When creating my fantasy sports spinoff, Fantasy Congress, I thought it was important to offer a live draft. I implemented this, but it needs to be improved upon.
One of the biggest problems I am having is broadcasting a consistent count down timer to all of the clients. Each person has one minute during their turn of the draft to make a pick. All of the connected clients need to know how much time is remaining for each turn.
The current app uses websockets (via socket.io). Every second an update to the timer is broadcasted to all the connected clients. However, sometimes the timer might pause and then suddenly jump 10 seconds ahead of where it was. My assumption is that this happens when someone has a slow connection.
I was considering running individual timers in each browser to avoid this jumping around. But turn changes will still have to be communicated somehow. Assuming the best way to do this would still be via websocket, some might receive the turn change before others. This means they might think it's still their turn when it's not, or that it was someone else's turn when in reality it is 5 seconds into their turn.
How would you tackle something like this?
Top comments (6)
Welcome to the distributed systems and time hell!
You may want to check how real-time multiplayer games solve these problems, there are more approaches. You already have a start (the server is the source of truth) now you just need to sync the clients.
One issue may be if you use JS timers/timeouts, if the tab doesn't have the focus the ticks will be in slow mode. You can use workers (I think) and read the local time to improve the accuracy.
One way would be a mix between server signals, server time and user local time.
If you know in advance at what time a specific players turn can begin (even 1 minute should work) you can send it beforehand, and his client can begin its phase based on its local timer.
Even if the connection is slow its PC time should work ok and the player should see that is his turn. If the command arrives at the server and is not its actual turn ofc the server will reject it.
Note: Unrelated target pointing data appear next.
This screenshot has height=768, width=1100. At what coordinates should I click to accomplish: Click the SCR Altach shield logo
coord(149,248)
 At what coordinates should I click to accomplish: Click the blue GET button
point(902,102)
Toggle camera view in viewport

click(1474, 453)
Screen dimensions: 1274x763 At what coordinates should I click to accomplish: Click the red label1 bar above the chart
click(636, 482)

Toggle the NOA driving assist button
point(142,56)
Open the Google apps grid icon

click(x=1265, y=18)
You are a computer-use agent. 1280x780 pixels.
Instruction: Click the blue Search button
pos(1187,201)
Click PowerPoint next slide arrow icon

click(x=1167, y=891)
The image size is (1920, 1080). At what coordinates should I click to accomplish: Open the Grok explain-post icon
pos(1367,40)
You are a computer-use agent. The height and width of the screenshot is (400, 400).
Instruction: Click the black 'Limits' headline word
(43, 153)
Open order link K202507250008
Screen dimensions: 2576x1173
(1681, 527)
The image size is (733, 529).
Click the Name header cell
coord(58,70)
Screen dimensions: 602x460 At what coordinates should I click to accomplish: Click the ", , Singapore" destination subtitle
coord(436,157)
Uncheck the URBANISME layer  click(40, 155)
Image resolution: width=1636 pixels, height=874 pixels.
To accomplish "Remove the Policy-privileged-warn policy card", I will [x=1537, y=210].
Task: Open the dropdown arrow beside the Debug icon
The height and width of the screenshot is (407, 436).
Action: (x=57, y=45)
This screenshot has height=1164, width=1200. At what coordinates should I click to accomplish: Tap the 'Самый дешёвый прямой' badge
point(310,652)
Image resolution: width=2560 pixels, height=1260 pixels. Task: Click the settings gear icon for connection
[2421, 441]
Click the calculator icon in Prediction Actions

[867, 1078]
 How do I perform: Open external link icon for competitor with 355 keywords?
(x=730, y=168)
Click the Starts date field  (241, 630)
Bottom line 1 minute could be a too small time window if the users/game is casual, or 1 second sync times too big.
Interesting idea using the PC time. I was thinking I need to adopt some multiplayer game techniques but I don't know the first thing about video game development. Will look into it.
I stumbled upon a video that treat all 3 subjects and I remembered this topic:
youtu.be/GX4595KeZyc
Maybe Firebase Realtime Database would be of use here. I haven't used it a ton, but in my experience the realtime updates are really quick. This thread says its updates are around 100ms latency, which should be more than enough to broadcast time changes every second.
Omg if that is true this would be perfect. Will look into it π
Firebase will do the trick, just a reminder to calculate your payment prediction for a year or so, I heard some horror stories about it.